Data in this exercise
<<<<

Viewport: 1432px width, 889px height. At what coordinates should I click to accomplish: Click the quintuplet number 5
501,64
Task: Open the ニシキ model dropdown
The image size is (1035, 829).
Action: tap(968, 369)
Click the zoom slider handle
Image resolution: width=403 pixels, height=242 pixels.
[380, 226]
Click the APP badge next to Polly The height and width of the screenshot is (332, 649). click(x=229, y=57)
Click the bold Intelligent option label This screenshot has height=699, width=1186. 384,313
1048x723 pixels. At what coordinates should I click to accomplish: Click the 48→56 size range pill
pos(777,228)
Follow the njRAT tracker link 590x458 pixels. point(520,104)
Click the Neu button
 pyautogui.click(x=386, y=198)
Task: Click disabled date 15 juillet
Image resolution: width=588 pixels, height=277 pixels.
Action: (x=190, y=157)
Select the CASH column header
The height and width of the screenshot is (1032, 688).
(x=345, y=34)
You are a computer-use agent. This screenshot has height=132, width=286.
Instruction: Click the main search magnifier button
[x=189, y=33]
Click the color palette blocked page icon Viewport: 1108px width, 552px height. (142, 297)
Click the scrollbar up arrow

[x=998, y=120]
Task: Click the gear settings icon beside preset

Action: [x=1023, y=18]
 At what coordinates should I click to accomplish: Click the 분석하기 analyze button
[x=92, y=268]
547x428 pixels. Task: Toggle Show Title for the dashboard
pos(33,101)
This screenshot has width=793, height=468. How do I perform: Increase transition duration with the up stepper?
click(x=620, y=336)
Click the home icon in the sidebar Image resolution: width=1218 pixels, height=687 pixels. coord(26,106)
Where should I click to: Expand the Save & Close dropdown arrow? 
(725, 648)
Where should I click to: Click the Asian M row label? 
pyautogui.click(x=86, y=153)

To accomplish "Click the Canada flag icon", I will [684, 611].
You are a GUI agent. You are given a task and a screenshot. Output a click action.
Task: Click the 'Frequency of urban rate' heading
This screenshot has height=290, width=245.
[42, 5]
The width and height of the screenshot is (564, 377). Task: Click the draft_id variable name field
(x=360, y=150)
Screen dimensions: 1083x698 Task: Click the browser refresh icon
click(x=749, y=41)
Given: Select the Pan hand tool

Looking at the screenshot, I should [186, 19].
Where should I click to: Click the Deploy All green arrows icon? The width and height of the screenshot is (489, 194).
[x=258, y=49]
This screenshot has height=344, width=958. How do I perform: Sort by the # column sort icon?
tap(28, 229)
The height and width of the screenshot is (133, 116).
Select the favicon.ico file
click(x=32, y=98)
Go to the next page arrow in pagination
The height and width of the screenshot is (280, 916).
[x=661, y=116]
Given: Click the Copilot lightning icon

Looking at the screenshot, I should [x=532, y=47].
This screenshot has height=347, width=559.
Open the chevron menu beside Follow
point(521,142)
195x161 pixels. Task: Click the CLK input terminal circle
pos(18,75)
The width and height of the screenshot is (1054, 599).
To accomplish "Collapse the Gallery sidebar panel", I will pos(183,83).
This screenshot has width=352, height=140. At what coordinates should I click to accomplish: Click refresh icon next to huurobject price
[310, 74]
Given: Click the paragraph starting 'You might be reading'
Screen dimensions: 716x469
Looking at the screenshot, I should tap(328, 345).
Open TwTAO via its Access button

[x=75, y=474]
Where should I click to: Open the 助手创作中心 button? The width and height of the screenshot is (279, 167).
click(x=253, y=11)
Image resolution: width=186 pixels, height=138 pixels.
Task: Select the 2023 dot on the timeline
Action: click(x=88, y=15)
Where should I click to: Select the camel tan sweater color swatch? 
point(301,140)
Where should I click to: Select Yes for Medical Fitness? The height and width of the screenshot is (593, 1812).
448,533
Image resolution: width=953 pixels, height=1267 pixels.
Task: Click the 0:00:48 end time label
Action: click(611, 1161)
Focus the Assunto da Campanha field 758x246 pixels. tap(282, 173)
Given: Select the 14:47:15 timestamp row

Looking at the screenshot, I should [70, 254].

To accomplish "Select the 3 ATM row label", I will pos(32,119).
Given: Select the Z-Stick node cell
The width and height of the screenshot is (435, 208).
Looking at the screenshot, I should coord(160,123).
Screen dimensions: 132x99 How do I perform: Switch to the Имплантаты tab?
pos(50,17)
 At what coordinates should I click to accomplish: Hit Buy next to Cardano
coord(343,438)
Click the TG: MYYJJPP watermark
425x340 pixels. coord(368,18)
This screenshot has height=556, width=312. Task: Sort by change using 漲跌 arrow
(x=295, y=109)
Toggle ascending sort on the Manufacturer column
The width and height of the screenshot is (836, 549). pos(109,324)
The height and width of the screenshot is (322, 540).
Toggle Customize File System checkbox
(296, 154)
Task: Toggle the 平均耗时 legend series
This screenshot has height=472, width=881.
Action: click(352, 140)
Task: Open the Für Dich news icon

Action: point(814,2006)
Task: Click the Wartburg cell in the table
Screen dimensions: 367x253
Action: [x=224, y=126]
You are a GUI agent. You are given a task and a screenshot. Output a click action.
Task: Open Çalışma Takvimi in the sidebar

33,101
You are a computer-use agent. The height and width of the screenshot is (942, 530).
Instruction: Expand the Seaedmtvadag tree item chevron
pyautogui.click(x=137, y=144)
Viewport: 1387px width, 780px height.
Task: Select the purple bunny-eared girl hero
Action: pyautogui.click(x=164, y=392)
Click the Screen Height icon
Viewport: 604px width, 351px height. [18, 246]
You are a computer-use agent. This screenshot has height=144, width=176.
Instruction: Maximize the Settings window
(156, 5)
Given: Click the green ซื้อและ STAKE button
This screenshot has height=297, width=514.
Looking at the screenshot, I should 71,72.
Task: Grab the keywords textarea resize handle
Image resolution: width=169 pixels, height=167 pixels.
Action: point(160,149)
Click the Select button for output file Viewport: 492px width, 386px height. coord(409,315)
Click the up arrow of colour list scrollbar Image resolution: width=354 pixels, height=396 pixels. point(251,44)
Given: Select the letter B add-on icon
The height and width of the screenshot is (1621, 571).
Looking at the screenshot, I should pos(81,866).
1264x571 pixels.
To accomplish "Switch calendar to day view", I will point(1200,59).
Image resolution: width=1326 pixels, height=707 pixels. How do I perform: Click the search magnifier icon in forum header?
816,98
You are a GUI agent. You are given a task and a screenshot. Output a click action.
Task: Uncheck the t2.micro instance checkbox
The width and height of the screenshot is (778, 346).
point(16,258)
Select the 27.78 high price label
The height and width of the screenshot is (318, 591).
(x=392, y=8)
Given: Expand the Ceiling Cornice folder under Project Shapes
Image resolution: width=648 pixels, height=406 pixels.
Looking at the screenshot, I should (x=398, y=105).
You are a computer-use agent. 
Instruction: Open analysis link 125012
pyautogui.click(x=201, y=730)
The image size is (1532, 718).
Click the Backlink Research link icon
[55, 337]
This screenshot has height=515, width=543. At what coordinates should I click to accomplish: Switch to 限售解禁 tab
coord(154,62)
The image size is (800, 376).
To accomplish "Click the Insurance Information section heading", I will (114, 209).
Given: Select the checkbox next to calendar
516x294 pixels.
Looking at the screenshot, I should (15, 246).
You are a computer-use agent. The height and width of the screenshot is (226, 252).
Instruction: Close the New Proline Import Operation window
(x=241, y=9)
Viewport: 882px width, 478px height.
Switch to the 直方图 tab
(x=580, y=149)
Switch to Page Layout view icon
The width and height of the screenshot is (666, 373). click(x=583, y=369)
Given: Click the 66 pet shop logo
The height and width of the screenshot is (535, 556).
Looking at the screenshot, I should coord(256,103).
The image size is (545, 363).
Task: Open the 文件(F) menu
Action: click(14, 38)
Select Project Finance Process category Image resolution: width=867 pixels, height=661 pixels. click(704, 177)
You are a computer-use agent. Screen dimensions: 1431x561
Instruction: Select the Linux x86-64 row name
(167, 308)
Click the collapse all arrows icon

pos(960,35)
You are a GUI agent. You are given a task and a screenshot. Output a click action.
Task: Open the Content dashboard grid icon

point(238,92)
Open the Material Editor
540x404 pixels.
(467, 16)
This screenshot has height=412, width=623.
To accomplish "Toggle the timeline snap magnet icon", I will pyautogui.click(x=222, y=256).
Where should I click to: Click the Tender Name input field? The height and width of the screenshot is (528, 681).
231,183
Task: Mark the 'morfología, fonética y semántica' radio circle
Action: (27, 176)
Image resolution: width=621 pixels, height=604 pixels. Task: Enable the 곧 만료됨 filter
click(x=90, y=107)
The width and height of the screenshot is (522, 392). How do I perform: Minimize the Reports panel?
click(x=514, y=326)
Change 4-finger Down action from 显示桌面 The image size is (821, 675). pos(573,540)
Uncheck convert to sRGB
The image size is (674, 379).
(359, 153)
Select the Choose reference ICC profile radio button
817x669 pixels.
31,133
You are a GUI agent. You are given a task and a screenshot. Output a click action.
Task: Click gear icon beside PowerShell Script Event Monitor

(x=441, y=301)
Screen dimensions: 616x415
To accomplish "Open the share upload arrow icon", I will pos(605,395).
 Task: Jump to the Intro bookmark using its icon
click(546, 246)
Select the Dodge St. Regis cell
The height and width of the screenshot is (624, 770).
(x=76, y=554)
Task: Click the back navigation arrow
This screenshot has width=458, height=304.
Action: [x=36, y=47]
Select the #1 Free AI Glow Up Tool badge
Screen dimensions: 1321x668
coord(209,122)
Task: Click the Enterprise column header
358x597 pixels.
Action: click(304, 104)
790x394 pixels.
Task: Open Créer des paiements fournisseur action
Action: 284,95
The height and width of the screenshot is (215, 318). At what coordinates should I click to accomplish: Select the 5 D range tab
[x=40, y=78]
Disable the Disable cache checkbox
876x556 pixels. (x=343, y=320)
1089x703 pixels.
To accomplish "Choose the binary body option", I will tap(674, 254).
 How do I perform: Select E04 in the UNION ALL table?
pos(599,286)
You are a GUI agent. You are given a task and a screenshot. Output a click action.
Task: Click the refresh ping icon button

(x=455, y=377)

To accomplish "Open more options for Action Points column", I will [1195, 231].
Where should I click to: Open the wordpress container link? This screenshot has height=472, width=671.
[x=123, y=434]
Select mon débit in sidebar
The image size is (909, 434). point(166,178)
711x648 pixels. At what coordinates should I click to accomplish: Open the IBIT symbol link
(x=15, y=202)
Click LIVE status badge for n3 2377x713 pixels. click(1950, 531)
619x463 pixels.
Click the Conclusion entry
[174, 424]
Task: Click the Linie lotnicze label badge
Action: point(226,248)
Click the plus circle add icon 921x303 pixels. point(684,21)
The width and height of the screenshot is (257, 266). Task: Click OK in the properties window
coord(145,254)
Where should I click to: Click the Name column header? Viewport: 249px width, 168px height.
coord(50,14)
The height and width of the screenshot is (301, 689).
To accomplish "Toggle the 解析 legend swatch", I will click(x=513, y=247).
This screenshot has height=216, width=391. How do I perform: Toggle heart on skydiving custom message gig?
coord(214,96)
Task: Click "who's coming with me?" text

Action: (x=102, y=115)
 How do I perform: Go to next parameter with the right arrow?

>>>>

What this task involves
Filtering the entries above by the word "legend", copy each line that matches.

Answer area
Task: Toggle the 平均耗时 legend series
To accomplish "Toggle the 解析 legend swatch", I will click(x=513, y=247).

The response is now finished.